>>>>>
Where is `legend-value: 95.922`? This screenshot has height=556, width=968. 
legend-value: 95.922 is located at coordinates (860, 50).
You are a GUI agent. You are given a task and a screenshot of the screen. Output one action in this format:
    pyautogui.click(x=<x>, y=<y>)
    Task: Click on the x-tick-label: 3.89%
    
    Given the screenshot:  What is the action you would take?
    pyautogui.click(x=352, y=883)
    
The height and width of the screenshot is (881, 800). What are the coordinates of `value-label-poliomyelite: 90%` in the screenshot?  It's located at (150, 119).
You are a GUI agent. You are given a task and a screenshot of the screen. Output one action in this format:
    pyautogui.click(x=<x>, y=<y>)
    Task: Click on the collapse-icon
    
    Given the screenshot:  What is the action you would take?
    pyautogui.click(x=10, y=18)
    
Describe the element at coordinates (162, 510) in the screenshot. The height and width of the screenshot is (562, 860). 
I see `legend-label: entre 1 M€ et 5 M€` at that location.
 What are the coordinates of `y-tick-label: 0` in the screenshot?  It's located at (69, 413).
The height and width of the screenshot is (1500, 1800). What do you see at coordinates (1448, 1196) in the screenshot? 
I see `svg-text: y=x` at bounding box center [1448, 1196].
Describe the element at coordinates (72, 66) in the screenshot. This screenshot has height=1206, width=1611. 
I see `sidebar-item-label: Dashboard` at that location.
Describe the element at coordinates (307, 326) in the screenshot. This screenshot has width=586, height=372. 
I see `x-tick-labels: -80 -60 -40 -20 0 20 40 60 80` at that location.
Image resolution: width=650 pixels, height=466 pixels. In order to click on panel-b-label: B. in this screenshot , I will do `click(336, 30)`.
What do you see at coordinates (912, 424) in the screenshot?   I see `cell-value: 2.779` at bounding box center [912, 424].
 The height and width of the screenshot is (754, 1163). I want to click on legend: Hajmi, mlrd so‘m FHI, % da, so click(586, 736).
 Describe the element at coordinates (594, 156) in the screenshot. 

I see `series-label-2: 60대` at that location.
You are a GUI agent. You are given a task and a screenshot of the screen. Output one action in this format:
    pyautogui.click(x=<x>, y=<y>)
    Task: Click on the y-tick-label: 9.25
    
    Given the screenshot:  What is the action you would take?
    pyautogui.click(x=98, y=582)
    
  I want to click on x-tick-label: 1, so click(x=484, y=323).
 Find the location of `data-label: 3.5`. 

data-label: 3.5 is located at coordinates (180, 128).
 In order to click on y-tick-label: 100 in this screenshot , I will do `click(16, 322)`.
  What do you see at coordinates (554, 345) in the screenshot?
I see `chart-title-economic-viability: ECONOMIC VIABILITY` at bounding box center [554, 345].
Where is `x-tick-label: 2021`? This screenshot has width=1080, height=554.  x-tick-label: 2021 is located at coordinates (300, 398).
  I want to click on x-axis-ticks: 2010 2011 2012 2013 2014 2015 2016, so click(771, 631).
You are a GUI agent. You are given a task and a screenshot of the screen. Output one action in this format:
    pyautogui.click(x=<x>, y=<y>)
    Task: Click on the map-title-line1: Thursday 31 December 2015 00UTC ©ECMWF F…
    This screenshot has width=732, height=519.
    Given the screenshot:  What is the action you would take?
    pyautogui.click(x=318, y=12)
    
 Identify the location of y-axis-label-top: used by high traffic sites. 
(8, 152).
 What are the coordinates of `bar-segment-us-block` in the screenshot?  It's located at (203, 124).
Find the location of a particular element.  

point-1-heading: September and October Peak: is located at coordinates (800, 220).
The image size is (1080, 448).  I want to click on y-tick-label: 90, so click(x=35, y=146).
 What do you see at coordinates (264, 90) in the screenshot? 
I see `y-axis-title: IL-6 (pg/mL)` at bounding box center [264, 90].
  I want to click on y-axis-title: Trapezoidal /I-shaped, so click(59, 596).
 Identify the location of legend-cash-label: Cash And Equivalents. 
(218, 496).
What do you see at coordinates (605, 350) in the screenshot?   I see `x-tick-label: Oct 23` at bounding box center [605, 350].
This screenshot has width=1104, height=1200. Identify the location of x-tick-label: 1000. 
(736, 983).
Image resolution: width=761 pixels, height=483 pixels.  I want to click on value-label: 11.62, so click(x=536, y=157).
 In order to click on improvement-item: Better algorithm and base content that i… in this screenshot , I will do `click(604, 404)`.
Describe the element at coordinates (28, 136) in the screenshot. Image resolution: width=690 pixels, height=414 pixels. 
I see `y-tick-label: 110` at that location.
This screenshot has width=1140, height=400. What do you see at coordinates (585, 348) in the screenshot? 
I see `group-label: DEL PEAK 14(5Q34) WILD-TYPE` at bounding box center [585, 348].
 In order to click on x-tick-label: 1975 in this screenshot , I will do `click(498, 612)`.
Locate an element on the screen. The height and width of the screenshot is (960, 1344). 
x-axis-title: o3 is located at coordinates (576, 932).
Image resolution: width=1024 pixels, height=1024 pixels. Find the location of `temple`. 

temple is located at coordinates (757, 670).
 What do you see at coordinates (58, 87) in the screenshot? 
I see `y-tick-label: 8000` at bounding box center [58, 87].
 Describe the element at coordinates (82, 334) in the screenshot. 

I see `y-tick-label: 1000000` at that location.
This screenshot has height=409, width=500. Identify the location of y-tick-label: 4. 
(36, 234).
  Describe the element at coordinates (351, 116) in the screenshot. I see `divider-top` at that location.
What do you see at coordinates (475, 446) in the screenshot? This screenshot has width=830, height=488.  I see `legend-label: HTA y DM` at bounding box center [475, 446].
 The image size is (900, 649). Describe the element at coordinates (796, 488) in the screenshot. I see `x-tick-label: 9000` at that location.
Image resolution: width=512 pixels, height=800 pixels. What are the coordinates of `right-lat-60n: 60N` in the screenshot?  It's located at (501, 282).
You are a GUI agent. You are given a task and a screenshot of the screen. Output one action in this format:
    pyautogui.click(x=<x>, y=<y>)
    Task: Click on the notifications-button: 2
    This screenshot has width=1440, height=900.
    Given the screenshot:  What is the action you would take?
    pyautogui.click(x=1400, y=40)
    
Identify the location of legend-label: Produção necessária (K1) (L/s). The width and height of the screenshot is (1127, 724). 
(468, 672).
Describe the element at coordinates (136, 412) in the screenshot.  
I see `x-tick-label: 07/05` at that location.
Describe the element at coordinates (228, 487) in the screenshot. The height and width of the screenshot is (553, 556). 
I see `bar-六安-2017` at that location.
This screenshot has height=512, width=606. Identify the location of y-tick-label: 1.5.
<<<<<
__Work task__
Rewrite all the entries above, changing each "GUI agent" to "screen assistant" and leaving everything else as it is.

__Result__
Where is `legend-value: 95.922`? This screenshot has height=556, width=968. 
legend-value: 95.922 is located at coordinates (860, 50).
You are a screen assistant. You are given a task and a screenshot of the screen. Output one action in this format:
    pyautogui.click(x=<x>, y=<y>)
    Task: Click on the x-tick-label: 3.89%
    
    Given the screenshot:  What is the action you would take?
    pyautogui.click(x=352, y=883)
    
The height and width of the screenshot is (881, 800). What are the coordinates of `value-label-poliomyelite: 90%` in the screenshot?  It's located at (150, 119).
You are a screen assistant. You are given a task and a screenshot of the screen. Output one action in this format:
    pyautogui.click(x=<x>, y=<y>)
    Task: Click on the collapse-icon
    
    Given the screenshot:  What is the action you would take?
    pyautogui.click(x=10, y=18)
    
Describe the element at coordinates (162, 510) in the screenshot. The height and width of the screenshot is (562, 860). 
I see `legend-label: entre 1 M€ et 5 M€` at that location.
 What are the coordinates of `y-tick-label: 0` in the screenshot?  It's located at (69, 413).
The height and width of the screenshot is (1500, 1800). What do you see at coordinates (1448, 1196) in the screenshot? 
I see `svg-text: y=x` at bounding box center [1448, 1196].
Describe the element at coordinates (72, 66) in the screenshot. This screenshot has height=1206, width=1611. 
I see `sidebar-item-label: Dashboard` at that location.
Describe the element at coordinates (307, 326) in the screenshot. This screenshot has width=586, height=372. 
I see `x-tick-labels: -80 -60 -40 -20 0 20 40 60 80` at that location.
Image resolution: width=650 pixels, height=466 pixels. In order to click on panel-b-label: B. in this screenshot , I will do `click(336, 30)`.
What do you see at coordinates (912, 424) in the screenshot?   I see `cell-value: 2.779` at bounding box center [912, 424].
 The height and width of the screenshot is (754, 1163). I want to click on legend: Hajmi, mlrd so‘m FHI, % da, so click(586, 736).
 Describe the element at coordinates (594, 156) in the screenshot. 

I see `series-label-2: 60대` at that location.
You are a screen assistant. You are given a task and a screenshot of the screen. Output one action in this format:
    pyautogui.click(x=<x>, y=<y>)
    Task: Click on the y-tick-label: 9.25
    
    Given the screenshot:  What is the action you would take?
    pyautogui.click(x=98, y=582)
    
  I want to click on x-tick-label: 1, so click(x=484, y=323).
 Find the location of `data-label: 3.5`. 

data-label: 3.5 is located at coordinates (180, 128).
 In order to click on y-tick-label: 100 in this screenshot , I will do `click(16, 322)`.
  What do you see at coordinates (554, 345) in the screenshot?
I see `chart-title-economic-viability: ECONOMIC VIABILITY` at bounding box center [554, 345].
Where is `x-tick-label: 2021`? This screenshot has width=1080, height=554.  x-tick-label: 2021 is located at coordinates (300, 398).
  I want to click on x-axis-ticks: 2010 2011 2012 2013 2014 2015 2016, so click(771, 631).
You are a screen assistant. You are given a task and a screenshot of the screen. Output one action in this format:
    pyautogui.click(x=<x>, y=<y>)
    Task: Click on the map-title-line1: Thursday 31 December 2015 00UTC ©ECMWF F…
    This screenshot has width=732, height=519.
    Given the screenshot:  What is the action you would take?
    pyautogui.click(x=318, y=12)
    
 Identify the location of y-axis-label-top: used by high traffic sites. 
(8, 152).
 What are the coordinates of `bar-segment-us-block` in the screenshot?  It's located at (203, 124).
Find the location of a particular element.  

point-1-heading: September and October Peak: is located at coordinates (800, 220).
The image size is (1080, 448).  I want to click on y-tick-label: 90, so click(x=35, y=146).
 What do you see at coordinates (264, 90) in the screenshot? 
I see `y-axis-title: IL-6 (pg/mL)` at bounding box center [264, 90].
  I want to click on y-axis-title: Trapezoidal /I-shaped, so click(59, 596).
 Identify the location of legend-cash-label: Cash And Equivalents. 
(218, 496).
What do you see at coordinates (605, 350) in the screenshot?   I see `x-tick-label: Oct 23` at bounding box center [605, 350].
This screenshot has width=1104, height=1200. Identify the location of x-tick-label: 1000. 
(736, 983).
Image resolution: width=761 pixels, height=483 pixels.  I want to click on value-label: 11.62, so click(x=536, y=157).
 In order to click on improvement-item: Better algorithm and base content that i… in this screenshot , I will do `click(604, 404)`.
Describe the element at coordinates (28, 136) in the screenshot. Image resolution: width=690 pixels, height=414 pixels. 
I see `y-tick-label: 110` at that location.
This screenshot has width=1140, height=400. What do you see at coordinates (585, 348) in the screenshot? 
I see `group-label: DEL PEAK 14(5Q34) WILD-TYPE` at bounding box center [585, 348].
 In order to click on x-tick-label: 1975 in this screenshot , I will do `click(498, 612)`.
Locate an element on the screen. The height and width of the screenshot is (960, 1344). 
x-axis-title: o3 is located at coordinates (576, 932).
Image resolution: width=1024 pixels, height=1024 pixels. Find the location of `temple`. 

temple is located at coordinates (757, 670).
 What do you see at coordinates (58, 87) in the screenshot? 
I see `y-tick-label: 8000` at bounding box center [58, 87].
 Describe the element at coordinates (82, 334) in the screenshot. 

I see `y-tick-label: 1000000` at that location.
This screenshot has height=409, width=500. Identify the location of y-tick-label: 4. 
(36, 234).
  Describe the element at coordinates (351, 116) in the screenshot. I see `divider-top` at that location.
What do you see at coordinates (475, 446) in the screenshot? This screenshot has width=830, height=488.  I see `legend-label: HTA y DM` at bounding box center [475, 446].
 The image size is (900, 649). Describe the element at coordinates (796, 488) in the screenshot. I see `x-tick-label: 9000` at that location.
Image resolution: width=512 pixels, height=800 pixels. What are the coordinates of `right-lat-60n: 60N` in the screenshot?  It's located at (501, 282).
You are a screen assistant. You are given a task and a screenshot of the screen. Output one action in this format:
    pyautogui.click(x=<x>, y=<y>)
    Task: Click on the notifications-button: 2
    This screenshot has width=1440, height=900.
    Given the screenshot:  What is the action you would take?
    pyautogui.click(x=1400, y=40)
    
Identify the location of legend-label: Produção necessária (K1) (L/s). The width and height of the screenshot is (1127, 724). 
(468, 672).
Describe the element at coordinates (136, 412) in the screenshot.  
I see `x-tick-label: 07/05` at that location.
Describe the element at coordinates (228, 487) in the screenshot. The height and width of the screenshot is (553, 556). 
I see `bar-六安-2017` at that location.
This screenshot has height=512, width=606. Identify the location of y-tick-label: 1.5.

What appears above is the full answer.